Excerpts from a dataset
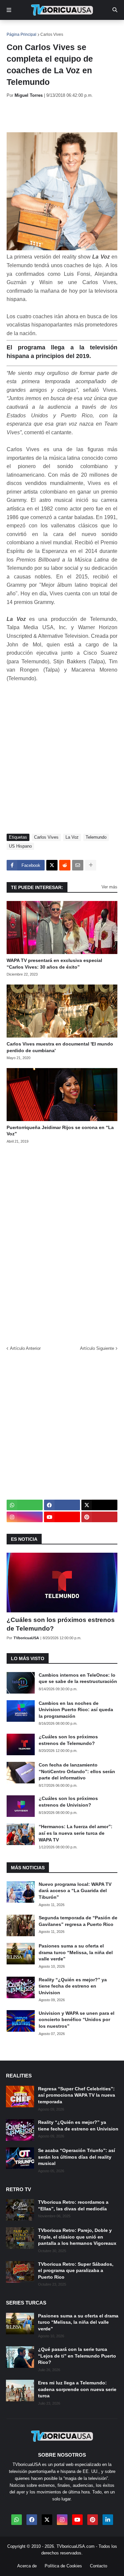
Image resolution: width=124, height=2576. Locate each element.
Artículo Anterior (25, 1348)
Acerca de (27, 2565)
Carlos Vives (51, 34)
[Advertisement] (65, 115)
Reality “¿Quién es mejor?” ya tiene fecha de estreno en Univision (73, 1986)
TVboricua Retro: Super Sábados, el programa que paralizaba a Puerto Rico (75, 2270)
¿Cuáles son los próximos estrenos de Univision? (68, 1802)
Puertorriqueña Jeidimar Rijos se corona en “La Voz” (60, 1131)
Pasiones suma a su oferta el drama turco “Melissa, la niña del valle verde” (76, 1952)
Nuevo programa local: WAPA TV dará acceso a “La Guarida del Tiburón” (75, 1891)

§ **WORK REQUEST**
The records above must be returned exactly, with each picture omitted.

§ **OUTPUT OF THE TASK**
Image resolution: width=124, height=2576. Locate each element.
Artículo Anterior (25, 1348)
Acerca de (27, 2565)
Carlos Vives (51, 34)
[Advertisement] (65, 115)
Reality “¿Quién es mejor?” ya tiene fecha de estreno en Univision (73, 1986)
TVboricua Retro: Super Sábados, el programa que paralizaba a Puerto Rico (75, 2270)
¿Cuáles son los próximos estrenos de Univision? (68, 1802)
Puertorriqueña Jeidimar Rijos se corona en “La Voz” (60, 1131)
Pasiones suma a su oferta el drama turco “Melissa, la niña del valle verde” (76, 1952)
Nuevo programa local: WAPA TV dará acceso a “La Guarida del Tiburón” (75, 1891)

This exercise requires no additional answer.